Karl Marx – Révolution et socialisme

Révolution et socialisme - Karl Marx Après le premier volume intitulé Sociologie critique, lu il y a près d’un an déjà, et où Karl Marx analysait avec talent le capitalisme, il était temps de s’attaquer au second, tourné cette fois vers les conditions de l’émancipation politique et sociale. Comment faire la révolution !

Pour rappel, ces deux livres sont des recueils de textes de Karl Marx, réunis par Maximilien Rubel, qui fût l’éditeur des Oeuvres de Marx dans la Pléiade. Morceaux choisis, donc, permettant de condenser la pensée de Marx.

Autant le premier ouvrage analysait remarquablement le capitalisme, et annonçait longtemps à l’avance les problèmes inhérents que ce système génère (inégalité, chômage, salaires minimum, spéculation, crises récurrentes), autant celui-ci semble un peu dépassé plus d’un siècle après.

Il faut dire que les conditions de la classe ouvrière dans la seconde partie du XIXème siècle étaient autrement calamiteuses que maintenant, et l’idée que le peuple ouvrier se soulève un jour ou l’autre devait apparaître effectivement comme inéluctable. C’est ce que pense Marx.

Depuis cette époque, les enfants ne travaillent plus à l’usine, les congés payés sont arrivés (grâce au Front Populaire), et le prolétaire ne travaille plus 14h par jour sans pour autant parvenir à subvenir à ses besoins. Enfin… disons que c’est vrai en Occident.

Voici quelques extraits choisis :

Tout d’abord, le mot communisme, comme le qualificatif de marxiste (voir le premier article), doit être éclairci : Marx se défend de toute idéologie et se méfie de toute récupération partisane. Pour lui le communisme est un état de fait, une manière de vivre, et non un parti politique dictant ce qui est bon ou non.

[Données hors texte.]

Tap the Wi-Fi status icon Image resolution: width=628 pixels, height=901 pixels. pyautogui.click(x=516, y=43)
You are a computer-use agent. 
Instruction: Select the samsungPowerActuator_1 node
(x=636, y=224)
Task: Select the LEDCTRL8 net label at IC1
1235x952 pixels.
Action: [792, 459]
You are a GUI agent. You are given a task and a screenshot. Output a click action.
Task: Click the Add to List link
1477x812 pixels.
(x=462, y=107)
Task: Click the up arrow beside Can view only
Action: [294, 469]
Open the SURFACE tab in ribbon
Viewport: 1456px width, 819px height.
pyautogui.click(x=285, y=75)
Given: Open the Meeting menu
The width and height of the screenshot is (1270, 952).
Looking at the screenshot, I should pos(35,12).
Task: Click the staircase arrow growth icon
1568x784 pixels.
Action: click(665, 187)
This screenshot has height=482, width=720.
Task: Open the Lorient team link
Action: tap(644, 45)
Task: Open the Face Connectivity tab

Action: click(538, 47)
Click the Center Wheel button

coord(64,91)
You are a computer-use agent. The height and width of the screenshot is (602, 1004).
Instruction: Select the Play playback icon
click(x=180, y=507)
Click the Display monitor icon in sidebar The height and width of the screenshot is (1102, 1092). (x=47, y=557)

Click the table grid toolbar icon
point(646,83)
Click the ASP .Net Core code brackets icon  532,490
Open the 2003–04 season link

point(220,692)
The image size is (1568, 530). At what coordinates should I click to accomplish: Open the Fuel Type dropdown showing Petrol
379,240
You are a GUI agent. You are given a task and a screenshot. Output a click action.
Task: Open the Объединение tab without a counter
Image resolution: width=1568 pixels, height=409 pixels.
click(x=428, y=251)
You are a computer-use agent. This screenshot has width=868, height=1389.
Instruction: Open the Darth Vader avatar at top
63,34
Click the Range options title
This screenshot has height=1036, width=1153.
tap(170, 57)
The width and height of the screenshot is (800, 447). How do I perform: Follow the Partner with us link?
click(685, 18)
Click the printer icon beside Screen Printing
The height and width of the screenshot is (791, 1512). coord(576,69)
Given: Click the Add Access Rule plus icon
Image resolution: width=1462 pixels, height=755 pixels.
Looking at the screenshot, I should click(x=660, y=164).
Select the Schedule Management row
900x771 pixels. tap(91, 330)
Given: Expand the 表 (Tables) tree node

Le communisme, pour nous, n’est pas un état qu’il faut créer, ni un idéal vers lequel la réalité doit s’orienter. Nous nommons communisme le mouvement réel qui abolit l’ordre établi. Les conditions de ce mouvement résultent des facteurs existant dans le présent.

Il faut toujours faire attention au sens des mots, aux amalgames et aux récupérations. Le communisme dont parle Marx n’est en aucun cas celui mis en place en Union Soviétique ou en Chine. On ne peut pas reprocher à Marx ce que d’autres ont fait en l’appelant du même nom.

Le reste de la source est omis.